Full vesting rights are accorded executives who leave the Company due to death, disability or at normal retirement age during the performance period. Executives that transfer to ContiGroup or another company under PSF Holdings Inc. will retain a pro-rata interest in the PSF LTIP assuming all other criteria are met.

Special vesting and funding rules apply if the Company is sold or in the event of an initial public offering (IPO) during the performance period. Should this occur the PSF Compensation Committee would review the circumstances and determine the appropriate course of action to take at that time.

Payment and New Plan

The first available payment under this plan (Plan FY04-FY06) will be following the completion of fiscal year 2006. Beginning with FY05, a new plan will start that will mature in FY07 and so on. Payment under Plan FY04-FY06 will be made following FY06 if Company RONA goals are met. Payments associated with Plan FY05-FY07 will be made following the completion of FY07.

Deferred Compensation

LTIP awards received at the conclusion of the LTIP period can be completely or partially deferred however, the decision to defer compensation must be made at least by the end of the calendar year preceding the actual award declaration.
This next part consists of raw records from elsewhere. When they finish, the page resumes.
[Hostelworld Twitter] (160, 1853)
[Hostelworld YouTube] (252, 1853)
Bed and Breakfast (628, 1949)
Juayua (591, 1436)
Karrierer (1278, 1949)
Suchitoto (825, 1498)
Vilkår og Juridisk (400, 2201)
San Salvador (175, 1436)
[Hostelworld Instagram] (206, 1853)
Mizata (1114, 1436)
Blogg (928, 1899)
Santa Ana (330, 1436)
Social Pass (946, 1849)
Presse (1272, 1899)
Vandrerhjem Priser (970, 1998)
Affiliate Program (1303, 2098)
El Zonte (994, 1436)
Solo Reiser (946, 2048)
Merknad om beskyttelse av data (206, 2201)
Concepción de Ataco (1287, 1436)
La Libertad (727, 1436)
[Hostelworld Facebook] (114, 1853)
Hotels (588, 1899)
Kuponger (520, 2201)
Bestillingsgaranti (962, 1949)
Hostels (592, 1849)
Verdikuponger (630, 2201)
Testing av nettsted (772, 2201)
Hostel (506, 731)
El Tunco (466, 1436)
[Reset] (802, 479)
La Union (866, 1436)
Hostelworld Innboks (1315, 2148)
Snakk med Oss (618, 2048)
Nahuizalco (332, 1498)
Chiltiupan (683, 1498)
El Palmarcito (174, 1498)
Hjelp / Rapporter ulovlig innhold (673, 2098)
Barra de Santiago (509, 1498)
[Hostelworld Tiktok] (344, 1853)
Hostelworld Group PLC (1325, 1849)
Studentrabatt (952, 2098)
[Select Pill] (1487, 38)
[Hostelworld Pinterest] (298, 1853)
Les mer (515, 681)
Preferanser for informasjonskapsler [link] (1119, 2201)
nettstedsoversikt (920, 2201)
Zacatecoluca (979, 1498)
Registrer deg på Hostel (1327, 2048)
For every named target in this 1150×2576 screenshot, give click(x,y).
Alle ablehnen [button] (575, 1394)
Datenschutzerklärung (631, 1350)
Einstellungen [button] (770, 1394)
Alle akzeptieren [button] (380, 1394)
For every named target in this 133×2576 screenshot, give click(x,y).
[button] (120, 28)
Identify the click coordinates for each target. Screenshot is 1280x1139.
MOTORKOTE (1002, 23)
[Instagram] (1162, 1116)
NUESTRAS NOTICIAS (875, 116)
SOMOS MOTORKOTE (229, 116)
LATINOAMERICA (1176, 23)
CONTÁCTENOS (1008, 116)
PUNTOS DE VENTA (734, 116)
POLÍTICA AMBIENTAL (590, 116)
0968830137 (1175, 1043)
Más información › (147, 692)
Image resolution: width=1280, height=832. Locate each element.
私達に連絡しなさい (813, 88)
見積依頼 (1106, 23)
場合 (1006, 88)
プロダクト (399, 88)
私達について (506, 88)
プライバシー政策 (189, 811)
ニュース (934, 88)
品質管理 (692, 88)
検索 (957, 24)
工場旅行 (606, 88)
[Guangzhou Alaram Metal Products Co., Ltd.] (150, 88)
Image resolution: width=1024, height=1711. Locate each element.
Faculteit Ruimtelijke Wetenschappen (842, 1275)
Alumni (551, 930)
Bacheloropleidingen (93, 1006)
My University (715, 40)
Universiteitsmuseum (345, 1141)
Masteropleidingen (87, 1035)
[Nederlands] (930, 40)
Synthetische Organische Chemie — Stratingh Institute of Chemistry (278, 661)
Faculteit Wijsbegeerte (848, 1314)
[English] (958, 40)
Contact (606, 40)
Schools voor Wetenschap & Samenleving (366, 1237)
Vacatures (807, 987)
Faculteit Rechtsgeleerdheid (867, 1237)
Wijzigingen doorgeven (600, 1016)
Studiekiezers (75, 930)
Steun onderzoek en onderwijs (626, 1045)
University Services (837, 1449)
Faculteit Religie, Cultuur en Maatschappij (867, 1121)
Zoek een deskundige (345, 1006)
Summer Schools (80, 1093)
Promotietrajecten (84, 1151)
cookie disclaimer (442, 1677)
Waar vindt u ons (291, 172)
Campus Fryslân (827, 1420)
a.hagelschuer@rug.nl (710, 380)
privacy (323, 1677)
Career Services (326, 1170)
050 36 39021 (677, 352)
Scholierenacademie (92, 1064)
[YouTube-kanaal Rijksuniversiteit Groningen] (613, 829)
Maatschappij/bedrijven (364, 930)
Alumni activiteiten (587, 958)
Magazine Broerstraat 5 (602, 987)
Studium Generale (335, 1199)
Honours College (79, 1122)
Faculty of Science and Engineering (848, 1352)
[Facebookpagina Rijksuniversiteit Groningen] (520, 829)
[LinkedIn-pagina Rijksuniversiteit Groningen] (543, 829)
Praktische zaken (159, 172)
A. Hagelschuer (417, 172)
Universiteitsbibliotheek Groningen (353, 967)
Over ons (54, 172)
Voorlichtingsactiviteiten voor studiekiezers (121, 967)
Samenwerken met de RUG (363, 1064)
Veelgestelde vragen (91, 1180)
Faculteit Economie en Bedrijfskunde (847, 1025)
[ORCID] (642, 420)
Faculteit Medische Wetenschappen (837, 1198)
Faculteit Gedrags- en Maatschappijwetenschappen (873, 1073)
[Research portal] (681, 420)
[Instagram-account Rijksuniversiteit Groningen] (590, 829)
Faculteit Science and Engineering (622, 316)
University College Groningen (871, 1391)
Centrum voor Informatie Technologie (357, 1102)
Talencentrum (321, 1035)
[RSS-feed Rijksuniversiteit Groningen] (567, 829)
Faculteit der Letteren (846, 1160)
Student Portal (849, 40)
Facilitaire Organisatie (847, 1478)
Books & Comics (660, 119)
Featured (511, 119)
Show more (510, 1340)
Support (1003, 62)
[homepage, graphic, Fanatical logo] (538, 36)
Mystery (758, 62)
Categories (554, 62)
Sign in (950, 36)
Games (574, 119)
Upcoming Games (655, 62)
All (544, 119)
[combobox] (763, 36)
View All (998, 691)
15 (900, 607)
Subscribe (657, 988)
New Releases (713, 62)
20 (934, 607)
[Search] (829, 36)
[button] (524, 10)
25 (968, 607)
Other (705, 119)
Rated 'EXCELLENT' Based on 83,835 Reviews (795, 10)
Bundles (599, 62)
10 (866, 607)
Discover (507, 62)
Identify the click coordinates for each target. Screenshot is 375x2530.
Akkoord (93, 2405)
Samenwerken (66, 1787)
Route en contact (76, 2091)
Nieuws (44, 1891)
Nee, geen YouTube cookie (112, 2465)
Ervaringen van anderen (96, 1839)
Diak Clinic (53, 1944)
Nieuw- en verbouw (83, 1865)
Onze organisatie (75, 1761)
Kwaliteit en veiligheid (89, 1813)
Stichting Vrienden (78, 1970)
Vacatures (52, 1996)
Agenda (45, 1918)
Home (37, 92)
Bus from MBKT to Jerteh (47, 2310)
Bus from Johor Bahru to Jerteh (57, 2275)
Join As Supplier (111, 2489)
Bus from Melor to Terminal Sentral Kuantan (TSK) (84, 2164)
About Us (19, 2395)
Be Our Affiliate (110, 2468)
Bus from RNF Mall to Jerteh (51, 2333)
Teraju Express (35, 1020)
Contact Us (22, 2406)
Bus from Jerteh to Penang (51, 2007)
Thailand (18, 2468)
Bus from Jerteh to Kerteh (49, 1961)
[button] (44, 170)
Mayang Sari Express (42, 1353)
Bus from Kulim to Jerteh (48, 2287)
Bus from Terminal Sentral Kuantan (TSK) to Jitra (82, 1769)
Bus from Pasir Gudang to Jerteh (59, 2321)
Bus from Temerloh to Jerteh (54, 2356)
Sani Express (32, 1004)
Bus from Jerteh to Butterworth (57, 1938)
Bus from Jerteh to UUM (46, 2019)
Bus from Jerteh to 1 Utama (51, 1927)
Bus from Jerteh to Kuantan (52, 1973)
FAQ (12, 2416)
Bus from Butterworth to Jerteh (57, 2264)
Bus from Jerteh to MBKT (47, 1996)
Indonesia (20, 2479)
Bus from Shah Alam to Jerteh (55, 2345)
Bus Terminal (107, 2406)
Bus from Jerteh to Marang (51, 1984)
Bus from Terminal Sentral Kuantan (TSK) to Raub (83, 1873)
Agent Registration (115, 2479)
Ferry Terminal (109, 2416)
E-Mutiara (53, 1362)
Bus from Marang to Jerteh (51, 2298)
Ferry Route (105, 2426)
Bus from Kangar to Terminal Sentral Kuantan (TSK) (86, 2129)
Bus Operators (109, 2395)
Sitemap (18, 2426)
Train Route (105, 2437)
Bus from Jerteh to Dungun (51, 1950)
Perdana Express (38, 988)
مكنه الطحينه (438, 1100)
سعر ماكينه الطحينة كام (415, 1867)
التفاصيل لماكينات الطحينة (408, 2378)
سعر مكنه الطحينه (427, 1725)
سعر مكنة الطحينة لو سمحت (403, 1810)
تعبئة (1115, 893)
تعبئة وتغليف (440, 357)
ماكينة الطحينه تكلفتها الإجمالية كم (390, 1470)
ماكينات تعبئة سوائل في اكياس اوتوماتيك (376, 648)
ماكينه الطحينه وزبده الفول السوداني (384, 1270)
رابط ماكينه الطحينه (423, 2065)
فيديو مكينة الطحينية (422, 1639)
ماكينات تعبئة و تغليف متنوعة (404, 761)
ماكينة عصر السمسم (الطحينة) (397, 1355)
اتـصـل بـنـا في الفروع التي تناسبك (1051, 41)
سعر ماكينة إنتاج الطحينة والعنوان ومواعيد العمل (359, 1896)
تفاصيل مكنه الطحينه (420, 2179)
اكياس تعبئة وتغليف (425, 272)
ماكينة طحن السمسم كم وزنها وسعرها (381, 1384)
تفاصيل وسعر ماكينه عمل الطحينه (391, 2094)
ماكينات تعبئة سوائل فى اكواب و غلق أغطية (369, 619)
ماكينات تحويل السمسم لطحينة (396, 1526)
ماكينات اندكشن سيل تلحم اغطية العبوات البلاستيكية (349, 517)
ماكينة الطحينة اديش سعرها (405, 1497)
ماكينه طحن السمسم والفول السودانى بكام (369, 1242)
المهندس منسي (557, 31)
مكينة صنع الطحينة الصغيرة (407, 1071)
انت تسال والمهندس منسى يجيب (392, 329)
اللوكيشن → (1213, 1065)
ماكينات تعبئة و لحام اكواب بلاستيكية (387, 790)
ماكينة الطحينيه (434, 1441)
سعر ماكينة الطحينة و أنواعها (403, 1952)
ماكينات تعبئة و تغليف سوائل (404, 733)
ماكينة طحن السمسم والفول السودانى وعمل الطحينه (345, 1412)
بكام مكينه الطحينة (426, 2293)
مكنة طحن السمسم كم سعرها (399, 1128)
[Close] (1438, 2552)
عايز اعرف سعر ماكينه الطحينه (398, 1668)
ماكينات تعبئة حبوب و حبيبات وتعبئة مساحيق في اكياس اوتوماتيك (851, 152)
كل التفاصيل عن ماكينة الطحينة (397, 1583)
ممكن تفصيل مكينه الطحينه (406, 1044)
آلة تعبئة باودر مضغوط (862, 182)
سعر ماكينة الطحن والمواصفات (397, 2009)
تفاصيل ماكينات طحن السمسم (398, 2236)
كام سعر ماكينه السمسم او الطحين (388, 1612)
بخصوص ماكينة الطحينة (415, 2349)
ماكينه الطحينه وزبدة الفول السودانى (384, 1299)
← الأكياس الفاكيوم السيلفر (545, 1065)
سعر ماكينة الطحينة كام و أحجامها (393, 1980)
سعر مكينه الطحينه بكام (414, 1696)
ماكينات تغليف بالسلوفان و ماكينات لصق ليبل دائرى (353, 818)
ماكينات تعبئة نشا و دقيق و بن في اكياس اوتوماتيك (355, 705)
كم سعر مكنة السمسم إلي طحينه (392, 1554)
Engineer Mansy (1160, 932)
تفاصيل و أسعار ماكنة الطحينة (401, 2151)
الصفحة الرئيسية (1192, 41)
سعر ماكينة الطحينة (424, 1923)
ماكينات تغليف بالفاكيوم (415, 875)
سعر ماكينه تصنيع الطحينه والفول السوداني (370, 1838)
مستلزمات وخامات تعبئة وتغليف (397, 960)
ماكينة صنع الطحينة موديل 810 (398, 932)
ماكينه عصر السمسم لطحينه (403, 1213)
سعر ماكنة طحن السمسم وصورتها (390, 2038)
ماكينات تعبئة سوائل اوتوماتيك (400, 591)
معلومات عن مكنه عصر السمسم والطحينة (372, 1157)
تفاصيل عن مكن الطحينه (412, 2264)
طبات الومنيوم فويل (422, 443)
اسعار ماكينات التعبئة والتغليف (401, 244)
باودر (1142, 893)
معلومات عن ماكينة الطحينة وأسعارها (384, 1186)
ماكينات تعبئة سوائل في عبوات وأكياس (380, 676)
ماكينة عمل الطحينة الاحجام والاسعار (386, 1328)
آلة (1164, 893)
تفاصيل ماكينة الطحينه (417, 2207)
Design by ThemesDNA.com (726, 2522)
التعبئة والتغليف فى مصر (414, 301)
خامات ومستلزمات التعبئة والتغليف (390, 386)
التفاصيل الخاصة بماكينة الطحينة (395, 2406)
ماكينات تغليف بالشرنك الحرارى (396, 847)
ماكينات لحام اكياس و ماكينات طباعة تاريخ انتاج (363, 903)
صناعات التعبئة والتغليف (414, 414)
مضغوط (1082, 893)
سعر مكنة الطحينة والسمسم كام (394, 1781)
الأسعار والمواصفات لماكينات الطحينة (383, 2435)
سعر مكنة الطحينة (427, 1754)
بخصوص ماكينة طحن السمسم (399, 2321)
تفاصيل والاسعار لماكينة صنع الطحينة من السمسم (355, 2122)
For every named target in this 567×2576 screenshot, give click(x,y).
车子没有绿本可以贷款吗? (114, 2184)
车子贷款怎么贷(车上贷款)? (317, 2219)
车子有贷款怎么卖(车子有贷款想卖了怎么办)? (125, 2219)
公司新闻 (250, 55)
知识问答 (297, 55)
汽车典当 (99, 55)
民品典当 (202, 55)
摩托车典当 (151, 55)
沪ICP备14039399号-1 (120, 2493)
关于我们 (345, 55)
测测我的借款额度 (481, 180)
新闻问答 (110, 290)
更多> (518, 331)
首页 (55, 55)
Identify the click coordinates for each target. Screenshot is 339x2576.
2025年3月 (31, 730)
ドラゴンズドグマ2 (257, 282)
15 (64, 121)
The conditions and provisions of this benefit are detailed in the PSF Deferred Compensation Plan Summary Plan Description. Contact the Vice President of Human Resources for a copy.

Administration

The Compensation Committee of the Board of Directors shall approve the administration of the LTIP. The Compensation Committee shall have the sole responsibility for the interpretation of all LTIP requirements and the payment of LTIP benefits. While the Compensation Committee generally expects the earning expectations and the thresholds to remain in tact during the entire LTIP period, they do reserve the right to alter or modify the earnings expectations and RONA thresholds during the LTIP period in the event of unforeseen and extraordinary events. Additionally, the Compensation Committee may modify the provisions of the LTIP where there are major capital infusions or major withdrawal of capital during the LTIP period. The Compensation Committee also has the right to add and delete participants, subject to vesting, at their discretion.